→ **What is expected**:
Answer from the message below:
(a) Which language is named as an example of a more domain-specific language?
(b) Which language does the quoted writer say would be easier to write in?
(c) Which language is asked about being ported to the PDP?

Typesafety versus Worse is Better - was Re: Fwd: is there any word processing software for the pdp11?
abs at absd.org
Thu Dec 4 03:25:03 CST 2014
On 4 Dec 2014 08:47, "Mark Wickens" <mark at wickensonline.co.uk> wrote:
> Maybe the *real* answer to the question is that the smart programmer would
> pick two languages to get the job done... systems level routines in C or
> assember, high-level routines in a more domain-specific language. I'm
> thinking here of VAXTPU for example. VMS, with the common-calling
> makes this a trivially viable option. Personally I can't say what language
> I would use for applications level programming without more investigation.
> I understand the benefits of knowing a language. It would be easier for me
> to write in C because I don't have the learning curve. For the purposes of
> discussions it would better to have the same view of the programming doing
> the task as a reader of a scientific paper. Highly intelligent but with no
> domain specific knowledge.
> Has anyone considered whether it would be possible to port lua to the PDP?

→ **Records**:
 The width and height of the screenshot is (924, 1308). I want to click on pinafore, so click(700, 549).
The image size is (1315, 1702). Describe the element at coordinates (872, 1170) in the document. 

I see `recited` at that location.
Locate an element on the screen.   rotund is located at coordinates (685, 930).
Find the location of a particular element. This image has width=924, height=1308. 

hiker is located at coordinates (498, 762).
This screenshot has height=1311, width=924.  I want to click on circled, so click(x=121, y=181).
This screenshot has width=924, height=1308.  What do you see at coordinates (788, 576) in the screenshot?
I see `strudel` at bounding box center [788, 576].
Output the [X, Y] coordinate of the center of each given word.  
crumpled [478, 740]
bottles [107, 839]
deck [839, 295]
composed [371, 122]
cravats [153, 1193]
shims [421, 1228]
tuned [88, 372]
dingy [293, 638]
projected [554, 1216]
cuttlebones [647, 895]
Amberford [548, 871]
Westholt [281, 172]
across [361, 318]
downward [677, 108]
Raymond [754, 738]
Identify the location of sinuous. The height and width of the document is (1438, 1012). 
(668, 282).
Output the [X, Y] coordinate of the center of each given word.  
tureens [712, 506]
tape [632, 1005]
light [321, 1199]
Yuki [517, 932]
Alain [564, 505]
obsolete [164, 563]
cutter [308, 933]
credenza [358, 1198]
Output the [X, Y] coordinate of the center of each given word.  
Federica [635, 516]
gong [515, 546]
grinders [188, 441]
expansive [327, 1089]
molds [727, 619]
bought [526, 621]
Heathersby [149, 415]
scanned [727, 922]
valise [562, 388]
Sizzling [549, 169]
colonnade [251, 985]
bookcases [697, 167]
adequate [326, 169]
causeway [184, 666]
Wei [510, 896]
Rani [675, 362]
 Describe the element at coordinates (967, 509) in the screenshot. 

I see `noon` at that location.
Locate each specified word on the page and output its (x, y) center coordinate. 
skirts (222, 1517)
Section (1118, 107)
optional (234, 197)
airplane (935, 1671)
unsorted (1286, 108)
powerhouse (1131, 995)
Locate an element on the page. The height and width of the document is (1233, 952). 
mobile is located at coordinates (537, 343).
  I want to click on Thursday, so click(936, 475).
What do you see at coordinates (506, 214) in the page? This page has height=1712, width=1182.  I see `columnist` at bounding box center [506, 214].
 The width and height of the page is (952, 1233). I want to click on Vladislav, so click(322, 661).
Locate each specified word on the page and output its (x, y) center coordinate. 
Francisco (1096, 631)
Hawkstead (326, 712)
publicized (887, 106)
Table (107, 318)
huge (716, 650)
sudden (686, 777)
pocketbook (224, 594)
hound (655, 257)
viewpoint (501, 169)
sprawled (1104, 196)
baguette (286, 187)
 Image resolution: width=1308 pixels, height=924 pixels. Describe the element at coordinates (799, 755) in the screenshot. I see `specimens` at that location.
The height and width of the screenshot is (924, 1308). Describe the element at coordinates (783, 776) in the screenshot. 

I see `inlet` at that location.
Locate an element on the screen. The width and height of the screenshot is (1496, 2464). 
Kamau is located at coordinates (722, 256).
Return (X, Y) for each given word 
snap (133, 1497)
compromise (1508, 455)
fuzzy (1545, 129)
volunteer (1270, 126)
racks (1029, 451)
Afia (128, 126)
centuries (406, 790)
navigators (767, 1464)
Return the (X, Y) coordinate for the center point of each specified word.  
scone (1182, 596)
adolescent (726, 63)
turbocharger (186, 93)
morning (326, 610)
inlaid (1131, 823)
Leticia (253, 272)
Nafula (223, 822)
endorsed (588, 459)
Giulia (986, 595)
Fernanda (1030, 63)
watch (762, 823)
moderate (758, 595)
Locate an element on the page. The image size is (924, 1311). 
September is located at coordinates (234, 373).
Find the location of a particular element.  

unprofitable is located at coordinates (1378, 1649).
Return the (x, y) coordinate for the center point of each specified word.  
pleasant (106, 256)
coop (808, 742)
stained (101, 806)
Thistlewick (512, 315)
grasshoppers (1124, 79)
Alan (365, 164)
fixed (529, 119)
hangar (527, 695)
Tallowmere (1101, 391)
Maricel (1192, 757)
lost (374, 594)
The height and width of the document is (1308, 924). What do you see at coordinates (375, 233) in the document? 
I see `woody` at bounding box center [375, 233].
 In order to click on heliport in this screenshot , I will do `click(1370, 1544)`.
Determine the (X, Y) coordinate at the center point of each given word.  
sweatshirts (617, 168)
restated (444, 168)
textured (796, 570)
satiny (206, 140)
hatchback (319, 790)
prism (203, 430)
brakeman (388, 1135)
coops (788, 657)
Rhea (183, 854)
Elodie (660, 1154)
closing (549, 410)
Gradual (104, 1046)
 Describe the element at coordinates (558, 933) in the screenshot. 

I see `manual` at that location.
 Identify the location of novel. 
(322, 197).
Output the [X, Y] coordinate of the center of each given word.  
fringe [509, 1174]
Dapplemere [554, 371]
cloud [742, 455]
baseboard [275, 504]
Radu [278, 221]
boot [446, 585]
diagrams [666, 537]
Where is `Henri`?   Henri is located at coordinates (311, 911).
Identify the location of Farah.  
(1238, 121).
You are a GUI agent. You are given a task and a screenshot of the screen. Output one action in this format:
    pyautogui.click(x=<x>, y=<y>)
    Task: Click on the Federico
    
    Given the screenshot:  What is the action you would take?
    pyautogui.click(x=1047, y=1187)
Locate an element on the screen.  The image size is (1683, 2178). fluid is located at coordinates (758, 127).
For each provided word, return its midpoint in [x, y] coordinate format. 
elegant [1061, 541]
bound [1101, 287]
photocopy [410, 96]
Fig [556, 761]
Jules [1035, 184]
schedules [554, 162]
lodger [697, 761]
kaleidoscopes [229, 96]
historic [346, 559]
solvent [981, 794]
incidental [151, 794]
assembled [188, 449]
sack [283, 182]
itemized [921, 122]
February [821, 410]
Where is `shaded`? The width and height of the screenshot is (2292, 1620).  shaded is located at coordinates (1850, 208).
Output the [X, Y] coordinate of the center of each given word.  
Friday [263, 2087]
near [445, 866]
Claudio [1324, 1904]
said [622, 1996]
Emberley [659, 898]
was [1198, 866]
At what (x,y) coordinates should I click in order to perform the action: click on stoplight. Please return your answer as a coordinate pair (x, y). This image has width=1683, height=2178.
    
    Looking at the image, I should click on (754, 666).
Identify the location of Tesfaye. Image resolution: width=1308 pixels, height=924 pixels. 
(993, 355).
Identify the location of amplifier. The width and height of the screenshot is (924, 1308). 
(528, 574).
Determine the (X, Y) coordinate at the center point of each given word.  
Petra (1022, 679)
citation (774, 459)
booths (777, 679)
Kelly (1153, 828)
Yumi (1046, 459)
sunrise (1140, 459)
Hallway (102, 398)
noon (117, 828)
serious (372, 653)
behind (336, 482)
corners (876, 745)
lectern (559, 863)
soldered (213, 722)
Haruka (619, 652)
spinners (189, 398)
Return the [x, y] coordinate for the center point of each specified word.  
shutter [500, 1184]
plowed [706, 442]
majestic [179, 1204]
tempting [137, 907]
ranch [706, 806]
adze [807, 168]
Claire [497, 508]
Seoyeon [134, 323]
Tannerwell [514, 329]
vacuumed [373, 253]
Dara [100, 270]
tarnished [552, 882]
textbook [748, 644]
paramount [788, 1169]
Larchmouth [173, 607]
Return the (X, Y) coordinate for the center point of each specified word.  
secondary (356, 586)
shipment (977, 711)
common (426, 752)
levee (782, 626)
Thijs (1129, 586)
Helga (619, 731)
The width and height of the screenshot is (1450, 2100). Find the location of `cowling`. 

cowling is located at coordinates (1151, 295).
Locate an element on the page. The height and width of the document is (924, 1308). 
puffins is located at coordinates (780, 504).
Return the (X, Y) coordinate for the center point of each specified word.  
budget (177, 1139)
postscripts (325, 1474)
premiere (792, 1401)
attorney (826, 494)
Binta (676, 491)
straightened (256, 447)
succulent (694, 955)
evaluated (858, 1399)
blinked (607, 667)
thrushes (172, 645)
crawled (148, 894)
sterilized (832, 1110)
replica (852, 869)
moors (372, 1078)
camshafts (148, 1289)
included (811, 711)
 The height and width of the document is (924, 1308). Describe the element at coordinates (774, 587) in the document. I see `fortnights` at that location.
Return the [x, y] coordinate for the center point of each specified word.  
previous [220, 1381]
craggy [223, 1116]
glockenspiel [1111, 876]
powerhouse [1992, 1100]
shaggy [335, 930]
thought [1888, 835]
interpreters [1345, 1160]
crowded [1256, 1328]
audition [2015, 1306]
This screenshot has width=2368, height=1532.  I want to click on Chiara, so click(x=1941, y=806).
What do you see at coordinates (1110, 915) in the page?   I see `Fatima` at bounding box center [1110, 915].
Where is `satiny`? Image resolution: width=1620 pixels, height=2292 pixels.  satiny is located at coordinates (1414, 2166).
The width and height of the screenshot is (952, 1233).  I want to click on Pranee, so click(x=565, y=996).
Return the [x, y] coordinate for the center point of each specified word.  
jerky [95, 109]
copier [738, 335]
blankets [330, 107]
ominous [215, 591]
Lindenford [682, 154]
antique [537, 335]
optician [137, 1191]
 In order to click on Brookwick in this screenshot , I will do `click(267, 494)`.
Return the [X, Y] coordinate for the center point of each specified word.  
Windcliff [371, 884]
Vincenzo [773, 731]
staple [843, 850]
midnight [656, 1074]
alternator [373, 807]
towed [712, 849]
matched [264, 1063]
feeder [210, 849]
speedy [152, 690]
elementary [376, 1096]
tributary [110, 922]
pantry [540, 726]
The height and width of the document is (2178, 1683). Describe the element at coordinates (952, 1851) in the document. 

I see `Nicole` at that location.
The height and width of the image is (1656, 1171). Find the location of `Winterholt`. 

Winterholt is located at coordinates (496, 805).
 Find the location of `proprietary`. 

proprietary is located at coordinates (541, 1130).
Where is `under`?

→ **Exercise answer**:
(a) VAXTPU
(b) C
(c) Lua